## [Text provided]
------------------------------------------------

© John Stanmeyer
American photographer John Stanmeyer won the 2013 World Press Photo of the Year for an image depicting African migrants standing on the beach in Djibouti, holding mobile phones aloft in an effort to get an inexpensive wireless signal from neighboring Somalia so they could reach family abroad. The World Press Organization announced the winners of the 57th annual contest at a press conference February 14 in Amsterdam.
Stanmeyer, a member of the photo agency VII, shot the winning photograph for National Geographic. This year’s chair of the jury was photojournalist Gary Knight, who co-founded the photo agency VII. In an announcement released by World Press Photo, jury member Jillian Edelstein, a photographer from South Africa, said, “It’s a photo that is connected to so many other stories—it opens up discussions about technology, globalization, migration, poverty, desperation, alienation, humanity. It’s a very sophisticated, powerfully nuanced image. It is so subtly done, so poetic, yet instilled with meaning, conveying issues of great gravity and concern in the world today.”
Stanmeyer will receive a 10,000 Euro award and other prizes at a ceremony to be held in Amsterdam in April.
The World Press Photo Contest honors outstanding photojournalism, both single pictures and photo stories, in several categories, including Spot News, General News, People in the News, Sports, Contemporary Issues, Daily Life, Arts and Entertainment, Portraits, and Nature.
Stanmeyer's winning image also won first prize in the Contemporary Issues category. Category winners each receive a 1,500 Euro prize. Photos by all of the World Press Photo winners will be featured in an exhibition that opens in Amsterdam on April 18, and which will then travel to 100 cities in 45 countries.
Several American photographers were among the category winners and runners up. Photographer Sara Naomi Lewkowicz won first prize in Contemporary Issues Stories for her series on domestic violence which was published by TIME; Steve Winter won first prize in the Nature Stories category for a series on cougars for National Geographic. Andrea Bruce took second place in Daily Life Singles for an image of a soldier's funeral in Syria. Peter van Agtmael received second prize in the People - Observed Portraits Stories category for his story about a wounded Iraq veteran. Tyler Hicks received second prize in Spot News Stories for his coverage of the Westgate Mall shooting for The New York Times. John Tlumacki received second prize in Spot News Singles for his photograph of the Boston Marathon bombing, which was published in the Boston Globe. Al Bello took third prize in Sports Action Singles for an image of tennis star Novak Djokovic. Donald Miralle, Jr. took third prize in Sports Feature Singles for an image of free divers in Hawaii. Alyssa Schukar took third prize in Sports Feature Stories for her images of women competing in a lingerie football league. And Ezra Shaw received second prize in Sports Action Stories for his coverage of the America's Cup sailing race.
The judges gave a special mention to a series of six images shot by amateur photographer Tim Holmes in Dunalley, Tasmania, Australia. The images, which went viral and were distributed by AP, depict Holmes' family seeking refuge near a jetty from wildfires that destroyed 90 homes.

------------------------------------------------

## [Things to do]
1) Answer from the World Press Photo article:
(a) Where were the migrants in the winning photograph standing?
(b) Who chaired this year's jury?
(c) How many homes did the Tasmanian wildfires destroy?
2) Please reproduce the passage of the World Press Photo article starting with "Stanmeyer will receive" and going on through "Portraits, and Nature.".
You won't need the records for this work.

## [Extracted records]

------------------------------------------------

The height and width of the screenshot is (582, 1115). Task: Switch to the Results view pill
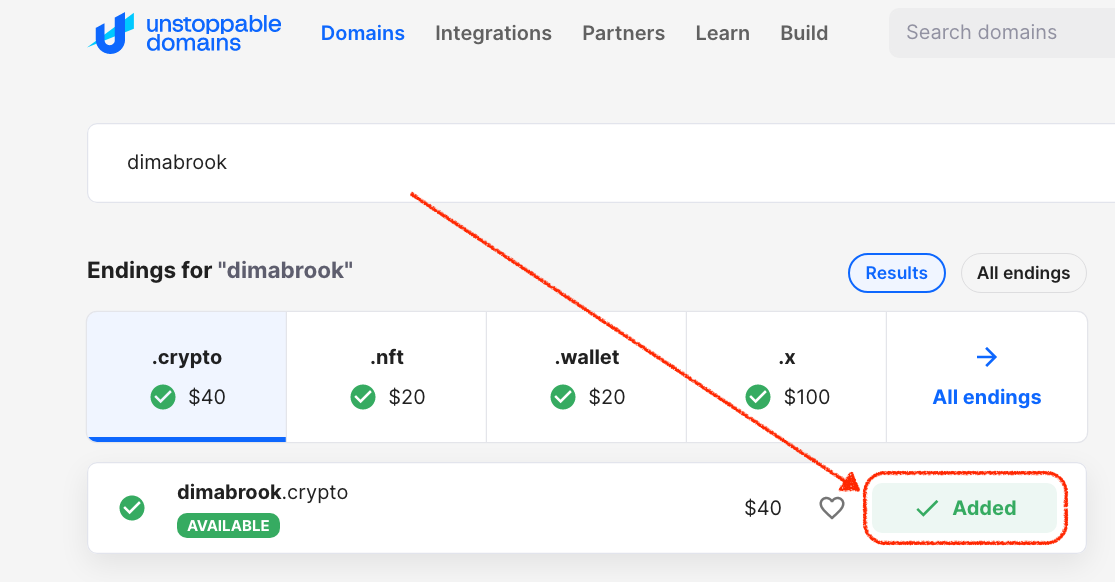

------------------------------------------------

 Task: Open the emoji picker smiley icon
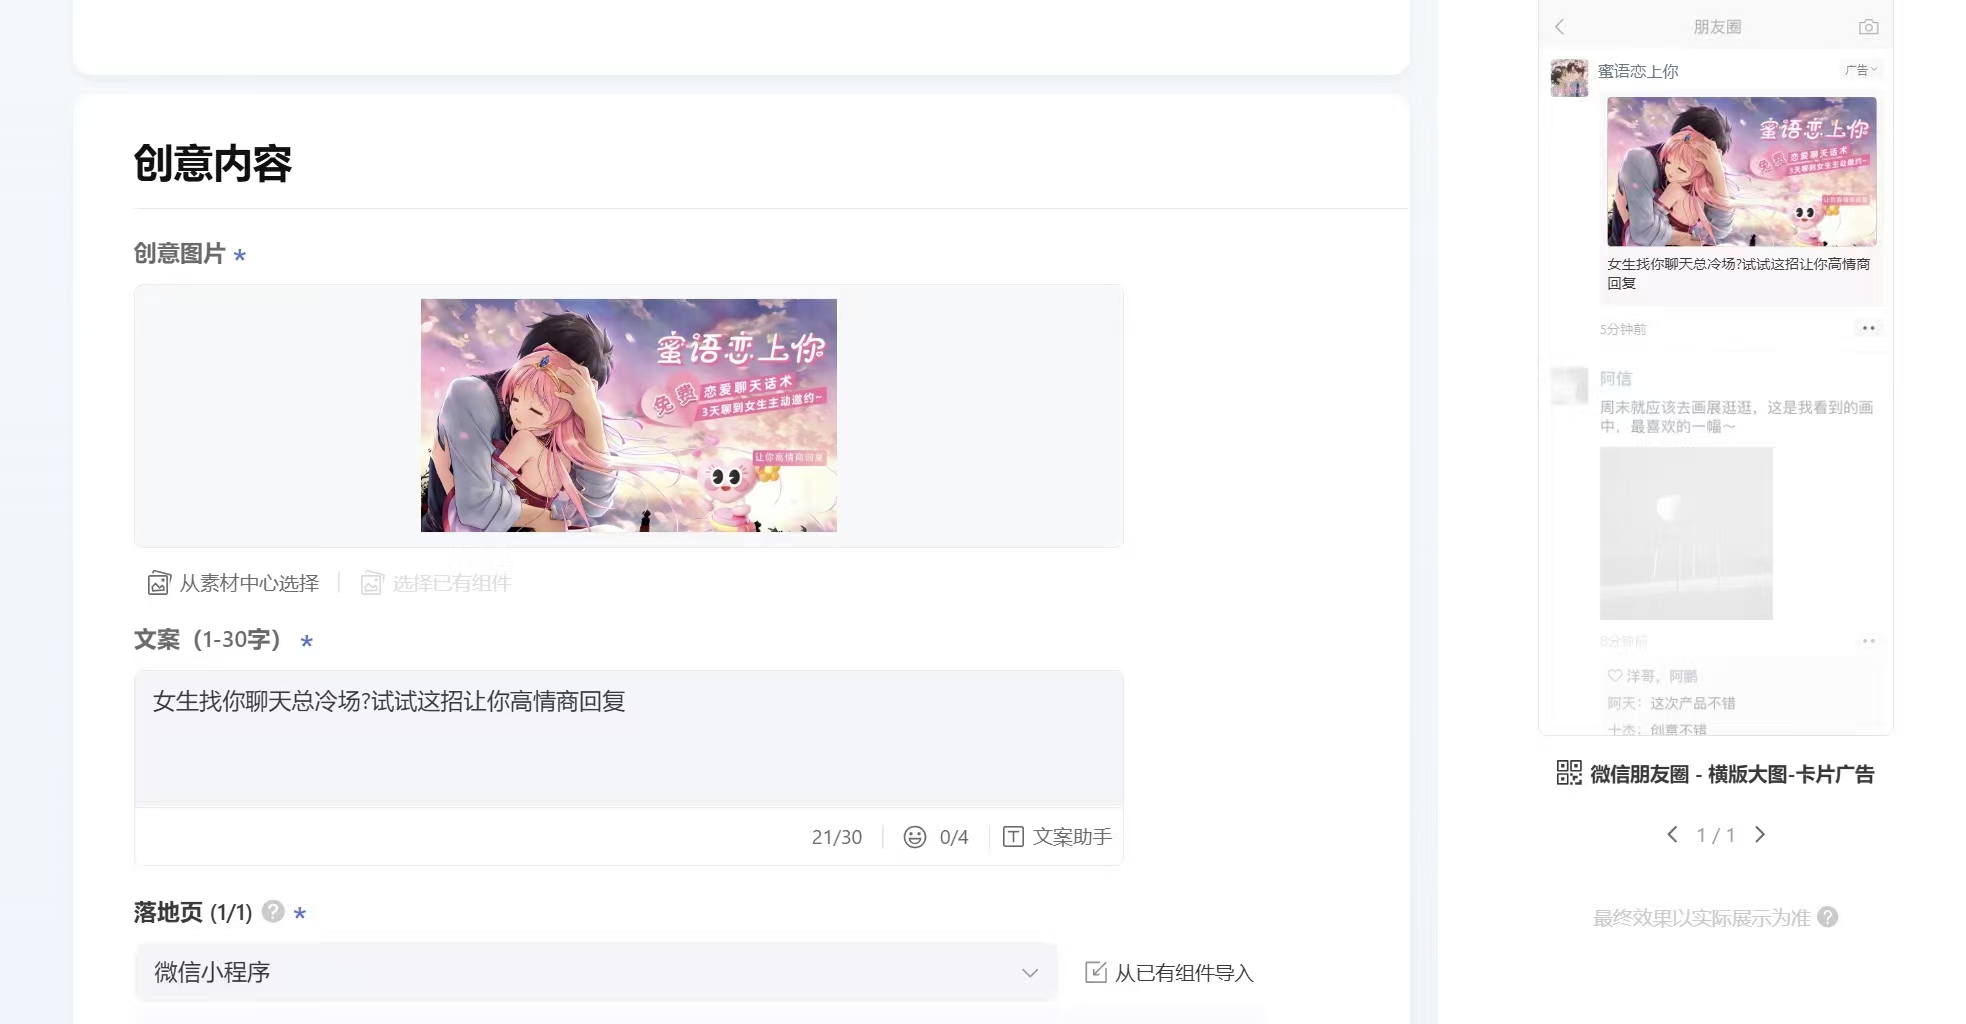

------------------------------------------------

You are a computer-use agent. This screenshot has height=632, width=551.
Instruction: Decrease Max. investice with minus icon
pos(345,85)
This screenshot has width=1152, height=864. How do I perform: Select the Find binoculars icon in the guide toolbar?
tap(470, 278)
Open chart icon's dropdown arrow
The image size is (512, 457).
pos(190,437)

------------------------------------------------

## [Per-task answers]
1)
(a) On the beach in Djibouti
(b) Gary Knight
(c) 90

2)
Stanmeyer will receive a 10,000 Euro award and other prizes at a ceremony to be held in Amsterdam in April.
The World Press Photo Contest honors outstanding photojournalism, both single pictures and photo stories, in several categories, including Spot News, General News, People in the News, Sports, Contemporary Issues, Daily Life, Arts and Entertainment, Portraits, and Nature.